Procurados, o governo de São Paulo e a Secretaria de Agricultura não se manifestaram. Böttcher também não se pronunciou. Já o deputado Itamar Borges afirmou, por meio de assessoria, disse ter tomado conhecimento da demissão do número 2 da Agricultura por meio da reportagem.

“Independente dos fatos que pretenda correlacionar à esta medida administrativa, não cabe ao parlamentar, integrante do Poder Legislativo Estadual, opinar, por meio de comentários públicos, neste tipo de questão. Nomeações de secretários e demais colaboradores das secretarias são atribuições exclusivas do Poder Executivo”, informou em nota sua assessoria.

O ex-secretário Francisco Matturro não foi encontrado para falar sobre o relatório. Já o secretário de Turismo, Roberto de Lucena, questionado sobre uma possível saída do governo, limitou-se a afirmar que não vai tratar sobre o assunto.

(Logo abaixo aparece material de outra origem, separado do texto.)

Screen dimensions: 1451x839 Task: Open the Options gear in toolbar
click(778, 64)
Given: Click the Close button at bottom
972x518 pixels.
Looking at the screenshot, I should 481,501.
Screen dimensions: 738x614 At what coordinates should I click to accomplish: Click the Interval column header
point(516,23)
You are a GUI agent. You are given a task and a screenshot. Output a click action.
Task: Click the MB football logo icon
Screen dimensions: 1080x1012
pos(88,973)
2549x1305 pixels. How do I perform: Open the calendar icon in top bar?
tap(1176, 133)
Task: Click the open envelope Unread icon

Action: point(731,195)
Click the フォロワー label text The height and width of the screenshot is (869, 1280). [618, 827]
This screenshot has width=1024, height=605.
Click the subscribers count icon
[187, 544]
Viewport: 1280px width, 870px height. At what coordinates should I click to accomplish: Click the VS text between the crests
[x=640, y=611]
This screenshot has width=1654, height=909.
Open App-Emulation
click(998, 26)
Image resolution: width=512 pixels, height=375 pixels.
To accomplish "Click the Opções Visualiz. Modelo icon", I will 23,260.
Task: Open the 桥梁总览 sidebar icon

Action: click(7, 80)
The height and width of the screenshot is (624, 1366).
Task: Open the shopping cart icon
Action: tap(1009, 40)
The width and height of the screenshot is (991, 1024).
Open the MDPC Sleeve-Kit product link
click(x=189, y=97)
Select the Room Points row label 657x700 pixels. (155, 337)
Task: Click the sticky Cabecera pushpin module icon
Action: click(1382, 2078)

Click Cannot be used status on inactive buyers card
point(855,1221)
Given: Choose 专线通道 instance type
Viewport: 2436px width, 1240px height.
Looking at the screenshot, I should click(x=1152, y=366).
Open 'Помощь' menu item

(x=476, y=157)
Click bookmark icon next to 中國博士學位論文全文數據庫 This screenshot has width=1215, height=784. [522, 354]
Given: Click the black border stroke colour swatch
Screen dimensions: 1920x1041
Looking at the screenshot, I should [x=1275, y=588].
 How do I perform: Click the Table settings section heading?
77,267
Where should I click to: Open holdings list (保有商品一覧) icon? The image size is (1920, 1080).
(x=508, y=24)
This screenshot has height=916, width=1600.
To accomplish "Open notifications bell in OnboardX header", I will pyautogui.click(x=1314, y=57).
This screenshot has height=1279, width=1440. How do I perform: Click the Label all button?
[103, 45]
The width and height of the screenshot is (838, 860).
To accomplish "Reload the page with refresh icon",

Questionado pelo Estadão se pretende fazer em breve uma reforma no secretariado, o governador Tarcísio de Freitas afirmou apenas que isso não acontecerá neste momento. “Por agora, não”, afirmou ele na sexta-feira, 25, quando participou da inauguração de uma estrada vicinal em Barretos, interior do Estado.

O relatório entregue ao TCE-SP pela Secretaria de Agricultura em março aponta para “graves irregularidades” no programa Melhor Caminho, de construção de estradas rurais, entre os anos de 2021 e 2022. Segundo o documento, foram pagos cerca de R$ 200 milhões por obras que não foram concluídas. Outros R$ 300 milhões foram gastos, conforme a análise da gestão de Tarcísio Freitas (Republicanos), sem passar pelo protocolo de processos internos que garantem a qualidade das obras. Os atos aconteceram nas gestões de João Doria e Rodrigo Garcia (PSDB), que não se manifestaram quando das revelações.

De acordo com o documento, R$ 200 milhões foram pagos por obras que não haviam sido concluídas e outros R$ 300 milhões, gastos sem passar pelo protocolo de processos internos que garantem a qualidade dos projetos.

Em alguns casos, transferências foram efetuadas às empresas contratadas sem que os despachos em que os fiscais atestam a realização do serviço fossem registrados no sistema eletrônico. Ao todo, 420 obras foram paralisadas, canceladas ou nem iniciadas.

O programa foi relançado em outubro de 2021, quando Borges (MDB) comandava a Agricultura no Estado. Na época, ele prometeu asfaltar 5 mil quilômetros de vias rurais em um ano. A meta representaria um aumento de dez vezes no ritmo de execução em comparação à versão anterior do programa, criada em 1997, que entregou 12 mil quilômetros em 24 anos.

No entanto, somente 1,6 mil quilômetros foram concluídos até maio deste ano, um terço do total previsto. Ao todo, foram contratados R$ 844 milhões para tirar as obras do papel, com a contratação de 59 empreiteiras, de uma empresa para elaborar os projetos e de outra para gerenciá-los.

Mesmo com os problemas identificados e pareceres contrários da Consultoria Jurídica da Pasta e da Subprocuradoria Geral do Estado o governo pagou, no fim de dezembro de 2022, R$ 50 milhões em aditivos de reequilíbrio econômico financeiro sob justificativa de impactos econômicos da guerra na Ucrânia e da pandemia da Covid-19.

O MP abriu 147 investigações para apurar identificar todos os detalhes e envolvidos em supostos desvios. A suspeita é de que esses fatos possam configurar ‘em tese, ato de improbidade administrativa doloso’.